■ Information given
+++
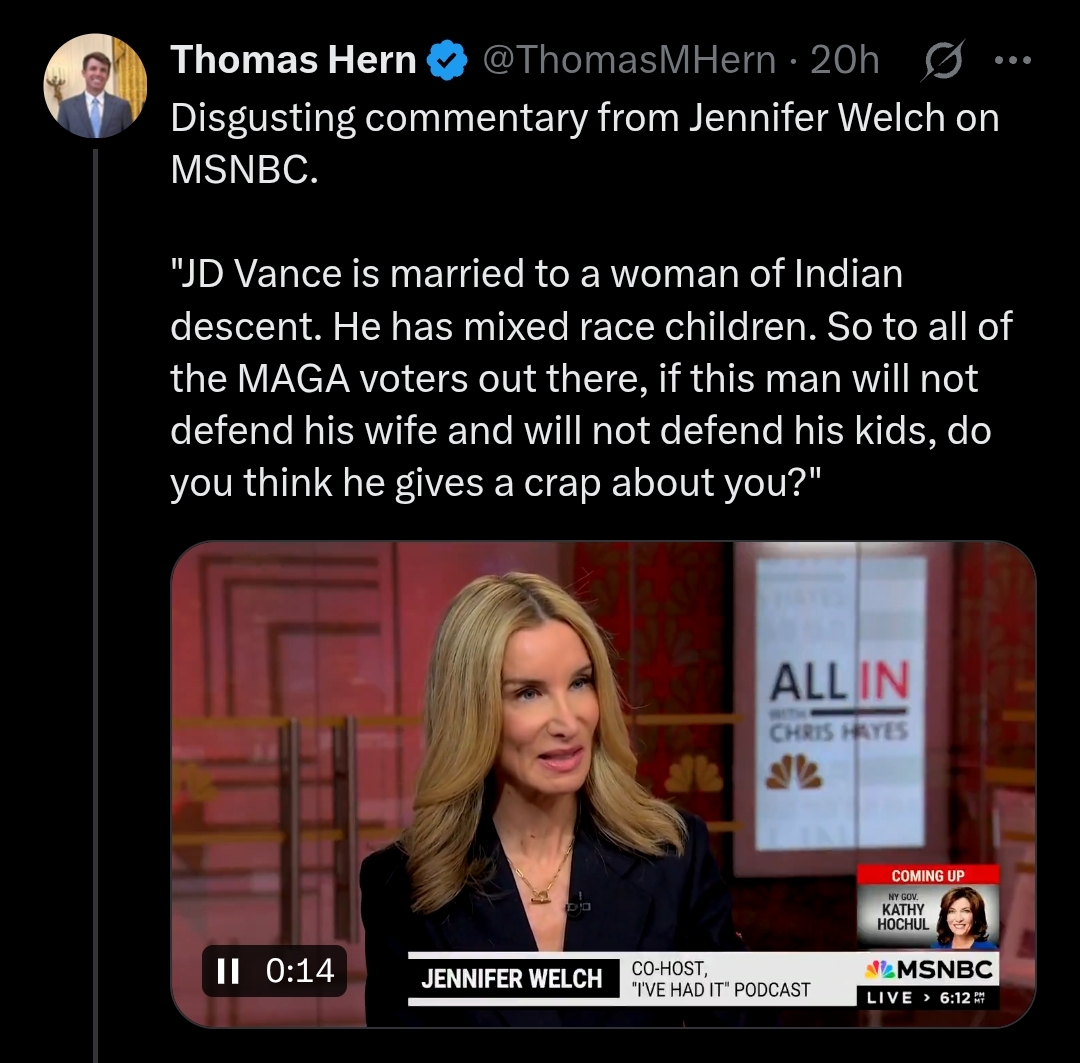Image resolution: width=1080 pixels, height=1063 pixels.
Task: Click the thread connector line below avatar
Action: (96, 606)
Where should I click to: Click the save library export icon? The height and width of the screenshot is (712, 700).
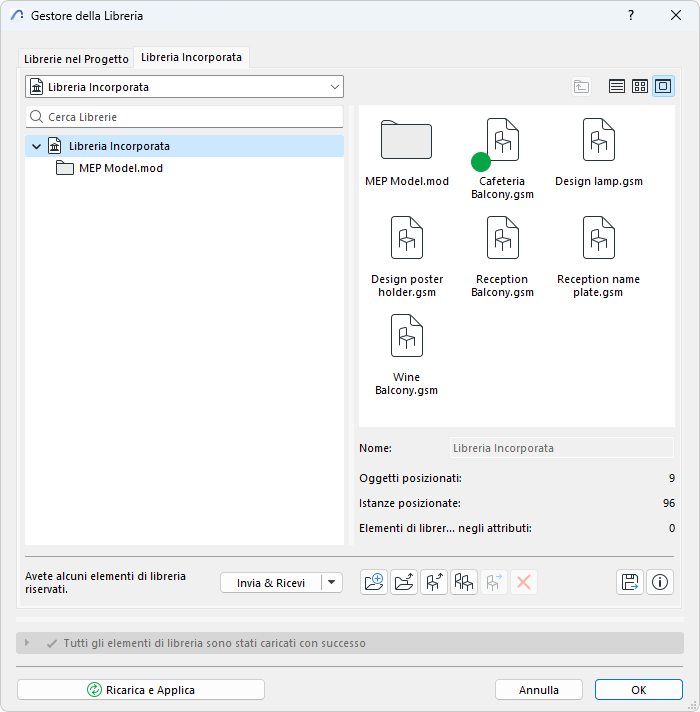(x=630, y=582)
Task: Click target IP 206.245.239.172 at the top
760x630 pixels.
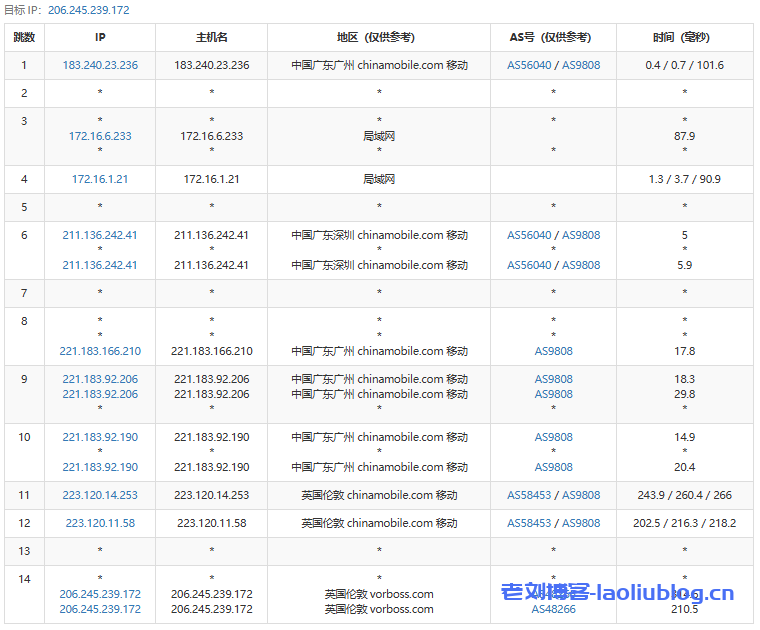Action: pyautogui.click(x=88, y=10)
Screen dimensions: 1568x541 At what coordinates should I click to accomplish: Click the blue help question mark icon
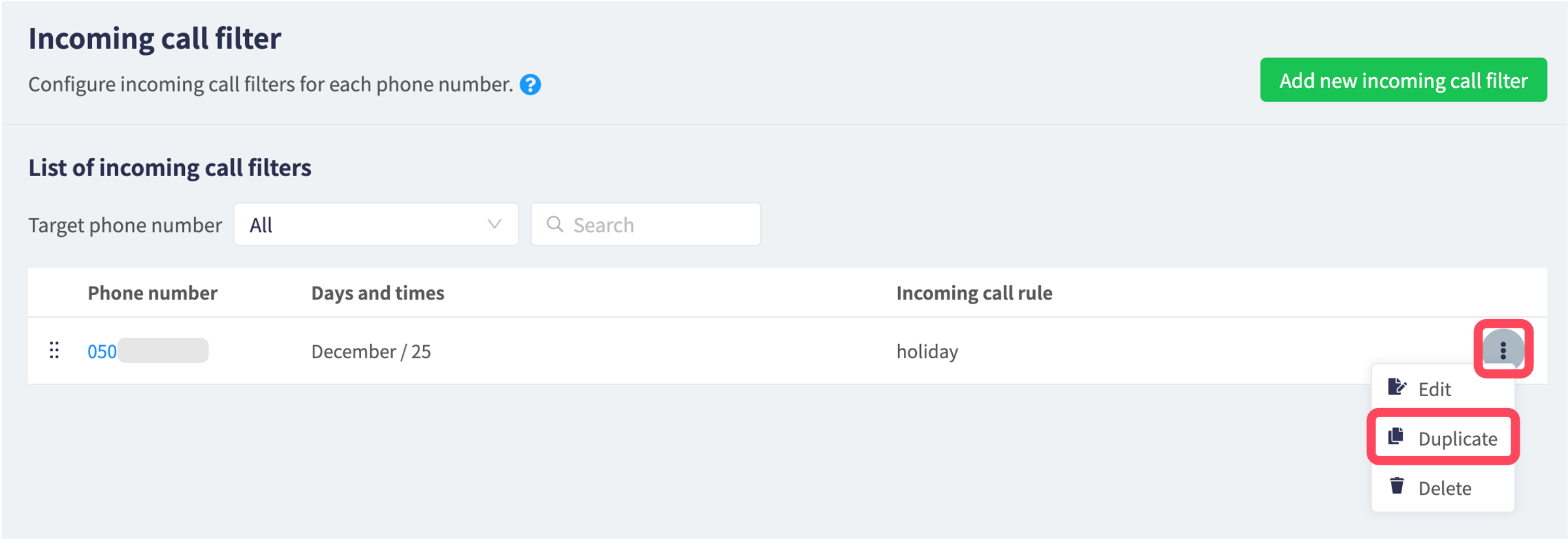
+++
■ What is expected
Everything from the line that contains "760x630 pixels." to the final line of the data is to be duplicated exactly, both ends included, except the pictures.

■ Result
760x630 pixels.
Action: pyautogui.click(x=88, y=10)
Screen dimensions: 1568x541 At what coordinates should I click to accomplish: Click the blue help question mark icon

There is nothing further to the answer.